We are now entering one of my favorite times of the year – the release of quarterly results and operational updates from oil and gas operators. If you take the time to go through these releases, a wealth of information is available. Over the next several weeks I will be providing my thoughts on what I am seeing in these updates.
We’ll start this week with Chesapeake. With the sale of its Ohio portfolio to Encino, Chesapeake is almost completely out of the Marcellus/Utica play. Its only remaining acreage sits in Northeast Pennsylvania, a dry gas area. The most noteworthy item from Chesapeake’s update is that it drilled a new record well, the JOEGUSWA 5HC, in Sullivan County, PA with an initial production (IP) rate of 73.4 million cubic feet per day. This is the highest reported IP rate of any well in the United States, beating out an EQT Utica well in Greene County, PA in 2015. What makes the JOEGUSWA 5HC even more impressive is that it is a Marcellus well and only 9,800 feet long. Many of the wells being drilled in the Utica shale are now exceeding 12,000 feet, with some being as long as 18,000 feet.
Initial production rates are not the end all be all of a well’s performance. This is just a 24-hour measurement of production. When measuring the initial production rate the gas company will often leave the well wide open, allowing the maximum flow of gas through the wellbore. When operating the wells long term, gas companies typically choke the well to restrict the flow of gas. This is because they believe that the unrestricted flow of the gas will make the decline of the well steeper and result in less gas ultimately being produced from the well. Just like with the lateral lengths, the oil and gas companies are still determining which method of operating the well provides the best recovery of gas.

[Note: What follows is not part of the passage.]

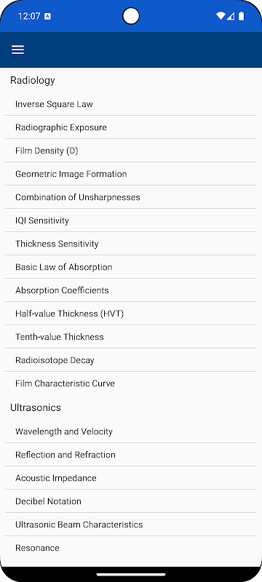Choose Tenth-value Thickness

(131, 337)
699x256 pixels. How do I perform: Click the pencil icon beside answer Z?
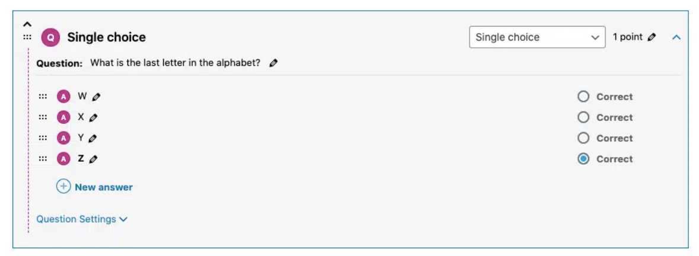click(93, 159)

The other noteworthy item from Chesapeake’s release is the location of JOEGUSWA 5HC in relation to other wells. The JOEGUSWA 5HC was drilled in between two existing wells, approximately 1300 feet from each. This suggests that these wells did not negatively impact the JOEGUSWA 5HC. Well spacing is an item that we will continue to keep an eye on through the Marcellus and Utica plays.